## [TASK INSTRUCTIONS]
Nothing beyond the line containing "Task: Click the scrollbar's down arrow" should be printed; print each line exactly from the first line of the listing below through it.

[DATA RECORDS — start]

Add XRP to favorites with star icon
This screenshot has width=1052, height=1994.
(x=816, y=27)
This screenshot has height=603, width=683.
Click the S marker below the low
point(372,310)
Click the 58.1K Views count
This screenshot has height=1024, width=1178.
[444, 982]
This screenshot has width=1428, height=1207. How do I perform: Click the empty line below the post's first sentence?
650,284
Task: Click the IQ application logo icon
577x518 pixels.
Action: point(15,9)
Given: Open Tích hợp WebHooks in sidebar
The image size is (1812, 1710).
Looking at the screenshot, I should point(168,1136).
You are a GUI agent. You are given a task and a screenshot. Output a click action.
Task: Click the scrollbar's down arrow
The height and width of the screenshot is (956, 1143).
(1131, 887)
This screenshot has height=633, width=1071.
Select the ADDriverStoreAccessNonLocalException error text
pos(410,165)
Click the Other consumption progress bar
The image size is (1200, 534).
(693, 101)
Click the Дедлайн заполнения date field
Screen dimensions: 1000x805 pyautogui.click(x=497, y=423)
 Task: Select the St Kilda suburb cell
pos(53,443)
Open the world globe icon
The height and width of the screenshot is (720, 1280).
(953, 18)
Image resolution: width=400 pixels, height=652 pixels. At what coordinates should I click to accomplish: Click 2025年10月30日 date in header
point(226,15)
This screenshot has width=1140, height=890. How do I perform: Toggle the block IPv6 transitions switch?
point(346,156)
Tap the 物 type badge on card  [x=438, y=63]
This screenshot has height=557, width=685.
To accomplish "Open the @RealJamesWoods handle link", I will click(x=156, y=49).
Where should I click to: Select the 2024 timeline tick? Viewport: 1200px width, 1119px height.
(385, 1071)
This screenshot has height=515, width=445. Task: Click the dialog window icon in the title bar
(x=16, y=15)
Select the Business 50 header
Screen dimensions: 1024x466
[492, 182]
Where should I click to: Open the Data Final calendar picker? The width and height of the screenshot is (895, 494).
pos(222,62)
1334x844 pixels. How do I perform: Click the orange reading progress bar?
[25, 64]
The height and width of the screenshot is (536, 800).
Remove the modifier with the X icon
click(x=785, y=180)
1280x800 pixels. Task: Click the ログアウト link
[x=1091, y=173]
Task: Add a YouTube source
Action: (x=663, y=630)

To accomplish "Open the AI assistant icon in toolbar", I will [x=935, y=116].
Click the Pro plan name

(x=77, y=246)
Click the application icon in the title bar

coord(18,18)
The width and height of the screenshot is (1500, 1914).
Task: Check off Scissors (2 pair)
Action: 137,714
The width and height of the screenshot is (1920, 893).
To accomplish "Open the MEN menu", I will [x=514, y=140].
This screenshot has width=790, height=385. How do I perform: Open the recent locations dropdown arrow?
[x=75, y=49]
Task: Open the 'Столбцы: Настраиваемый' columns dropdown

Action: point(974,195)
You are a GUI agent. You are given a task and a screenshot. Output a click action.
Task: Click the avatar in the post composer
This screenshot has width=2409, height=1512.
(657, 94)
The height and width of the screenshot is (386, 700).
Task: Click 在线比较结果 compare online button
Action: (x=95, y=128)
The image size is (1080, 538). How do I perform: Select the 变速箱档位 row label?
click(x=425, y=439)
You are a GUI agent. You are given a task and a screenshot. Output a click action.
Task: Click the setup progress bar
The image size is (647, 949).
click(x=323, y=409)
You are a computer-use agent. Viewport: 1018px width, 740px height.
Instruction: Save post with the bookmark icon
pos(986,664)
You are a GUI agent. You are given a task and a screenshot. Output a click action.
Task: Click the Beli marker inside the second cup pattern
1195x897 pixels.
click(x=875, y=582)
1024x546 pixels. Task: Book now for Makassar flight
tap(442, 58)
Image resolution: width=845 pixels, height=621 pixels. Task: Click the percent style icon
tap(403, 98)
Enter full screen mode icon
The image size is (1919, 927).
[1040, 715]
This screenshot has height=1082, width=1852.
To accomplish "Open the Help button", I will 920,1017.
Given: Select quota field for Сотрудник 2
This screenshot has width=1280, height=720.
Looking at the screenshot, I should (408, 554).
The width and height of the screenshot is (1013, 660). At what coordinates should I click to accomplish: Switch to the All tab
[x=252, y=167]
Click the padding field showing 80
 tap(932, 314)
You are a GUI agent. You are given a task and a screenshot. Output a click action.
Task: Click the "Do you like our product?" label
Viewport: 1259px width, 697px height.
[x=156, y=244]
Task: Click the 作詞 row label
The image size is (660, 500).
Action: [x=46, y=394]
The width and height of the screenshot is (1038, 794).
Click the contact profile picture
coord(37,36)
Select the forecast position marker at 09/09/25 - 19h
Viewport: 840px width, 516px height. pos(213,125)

[DATA RECORDS — finish]

## [RESPONSE BOX]
Add XRP to favorites with star icon
This screenshot has width=1052, height=1994.
(x=816, y=27)
This screenshot has height=603, width=683.
Click the S marker below the low
point(372,310)
Click the 58.1K Views count
This screenshot has height=1024, width=1178.
[444, 982]
This screenshot has width=1428, height=1207. How do I perform: Click the empty line below the post's first sentence?
650,284
Task: Click the IQ application logo icon
577x518 pixels.
Action: point(15,9)
Given: Open Tích hợp WebHooks in sidebar
The image size is (1812, 1710).
Looking at the screenshot, I should point(168,1136).
You are a GUI agent. You are given a task and a screenshot. Output a click action.
Task: Click the scrollbar's down arrow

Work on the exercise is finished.